A former assistant district attorney from New York, Ferdinand Pecora had intellect and stamina in abundance. His relentless and expert grilling of bankers and regulators, fully open to the public, electrified Depression-era America. Pecora was the immigrant son of a Sicilian cobbler, outside the establishment, which is why his investigation was fearless and, ultimately, effective. 
The famous financiers and banking scions, they didn’t faze Pecora. His probings exposed the murkiest corners of Wall Street, catalysing genuine reforms and restoring public trust in bankers and banking, so laying the foundations for America’s post-war prosperity and financial stability. 
Back in the present, the UK’s Treasury Select Committee, under-resourced and appointed by party whips, has tried and failed to lay a hand on the bankers. Now, a parliamentary committee is to more fully investigate “Liborgate”, but only after having been stripped of several members of the Treasury committee who have displayed a detailed knowledge of banking. With the best will in the world, it just isn’t going to work. But perhaps that’s the point.
Our political leaders refuse to take the basic step of funding an independent inquiry with strong investigative skills to fully investigate the causes of the Great Recession.

Why?

Money?  It cannot be for want of saving a few taxpayer dollars as no expense has been spared to bailout the banks and preserve banker bonuses.

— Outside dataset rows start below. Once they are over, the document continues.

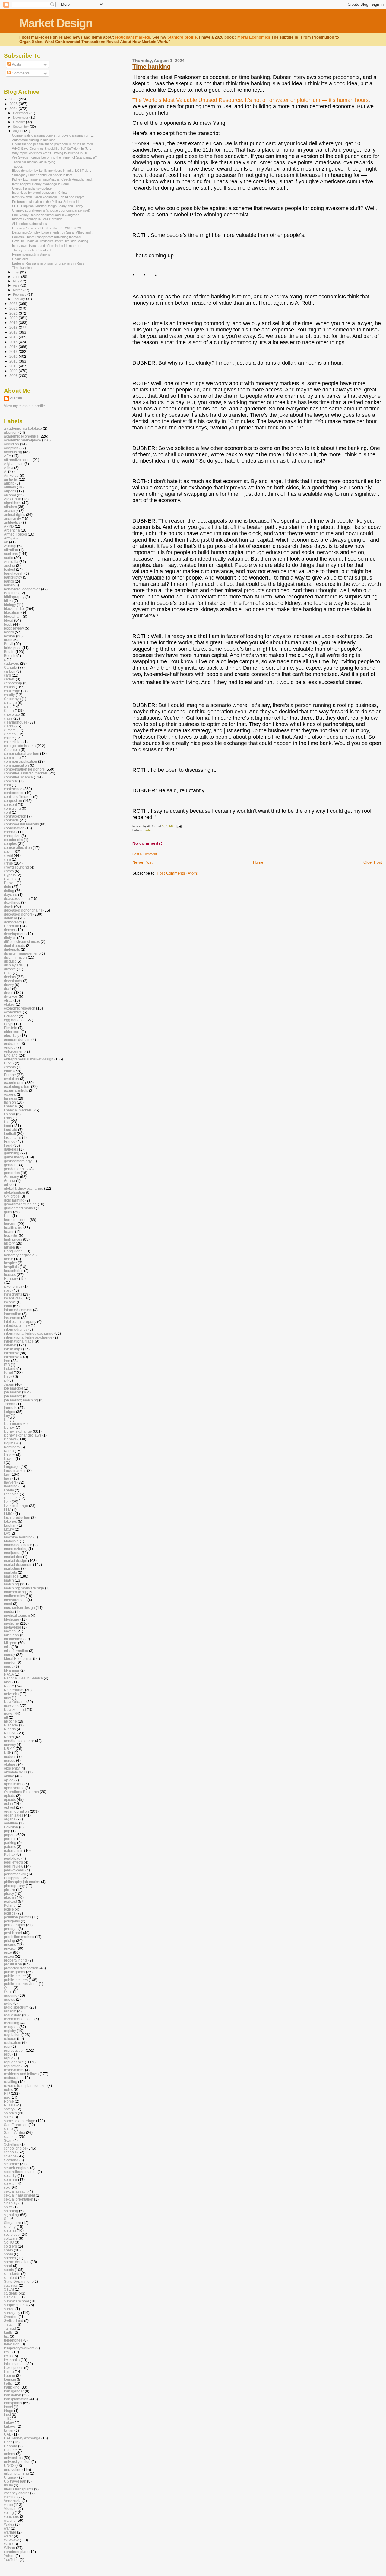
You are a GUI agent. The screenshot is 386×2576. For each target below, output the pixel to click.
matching (11, 1584)
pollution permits (17, 1917)
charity (9, 695)
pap (7, 1831)
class (8, 718)
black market (14, 609)
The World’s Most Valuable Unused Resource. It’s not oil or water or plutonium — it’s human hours (250, 100)
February (20, 294)
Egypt (8, 1024)
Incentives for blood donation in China (39, 192)
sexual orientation (18, 2199)
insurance (12, 1318)
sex (7, 2187)
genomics (12, 1173)
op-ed (9, 1780)
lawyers (10, 1482)
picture (9, 1890)
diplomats (12, 949)
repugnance (14, 2062)
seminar (10, 2180)
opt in (8, 1803)
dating (9, 891)
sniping (10, 2230)
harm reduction (16, 1220)
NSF (7, 1753)
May (16, 281)
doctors (10, 977)
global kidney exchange (23, 1188)
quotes (9, 1999)
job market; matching (21, 1400)
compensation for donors (24, 769)
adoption (11, 448)
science (10, 2156)
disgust (10, 961)
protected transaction (21, 1968)
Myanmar (11, 1670)
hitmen (9, 1247)
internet (10, 1345)
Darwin (10, 883)
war (7, 2528)
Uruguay (11, 2477)
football (10, 1134)
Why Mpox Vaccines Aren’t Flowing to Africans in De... (51, 153)
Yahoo (9, 2556)
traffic (8, 2383)
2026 (14, 99)
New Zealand (15, 1709)
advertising (13, 452)
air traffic (11, 479)
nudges (10, 1756)
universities (13, 2458)
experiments (14, 1083)
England (11, 1055)
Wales (9, 2524)
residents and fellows (21, 2074)
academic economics (21, 436)
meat (8, 1604)
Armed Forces (15, 534)
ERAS (9, 1063)
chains (9, 687)
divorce (10, 969)
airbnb (9, 483)
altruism (10, 507)
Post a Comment (144, 854)
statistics (11, 2285)
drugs (8, 992)
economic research (19, 1008)
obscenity (12, 1768)
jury (7, 1416)
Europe (10, 1075)
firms (8, 1118)
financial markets (18, 1110)
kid (6, 1420)
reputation (12, 2066)
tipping (9, 2375)
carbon (9, 671)
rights (8, 2089)
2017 (14, 332)
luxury (9, 1529)
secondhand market (20, 2172)
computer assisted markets (26, 773)
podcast (10, 1901)
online (9, 1776)
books (9, 632)
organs (9, 1819)
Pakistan (11, 1827)
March (18, 290)
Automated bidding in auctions (33, 140)
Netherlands (14, 1690)
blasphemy (13, 612)
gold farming (14, 1200)
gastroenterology (18, 1161)
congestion (13, 801)
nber (7, 1682)
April (16, 285)
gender (10, 1165)
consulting (12, 808)
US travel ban (15, 2481)
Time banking (151, 66)
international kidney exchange (28, 1333)
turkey (9, 2422)
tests (7, 2352)
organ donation (16, 1811)
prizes (9, 1956)
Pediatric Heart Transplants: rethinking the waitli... (48, 237)
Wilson (9, 2548)
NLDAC (10, 1733)
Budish (9, 656)
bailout (9, 569)
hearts (9, 1231)
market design (15, 1561)
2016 (14, 337)
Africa (8, 468)
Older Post (372, 862)
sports (9, 2270)
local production (17, 1517)
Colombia (12, 750)
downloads (13, 981)
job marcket (13, 1388)
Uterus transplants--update (32, 188)
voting (9, 2513)
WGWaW (11, 2540)
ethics (9, 1071)
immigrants (13, 1294)
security (10, 2176)
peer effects (13, 1862)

Fear?  Are the political leaders and financial regulators worried about what will be exposed?  The Nyberg Report on the Irish financial crisis has already showed that the political leaders, financial regulators and banks were in it together.

Personal greed?  As shown by former UK prime minister Tony Blair, where else but the banks is a politician going to go to earn 2.5 million pounds per year as a part-time senior advisor?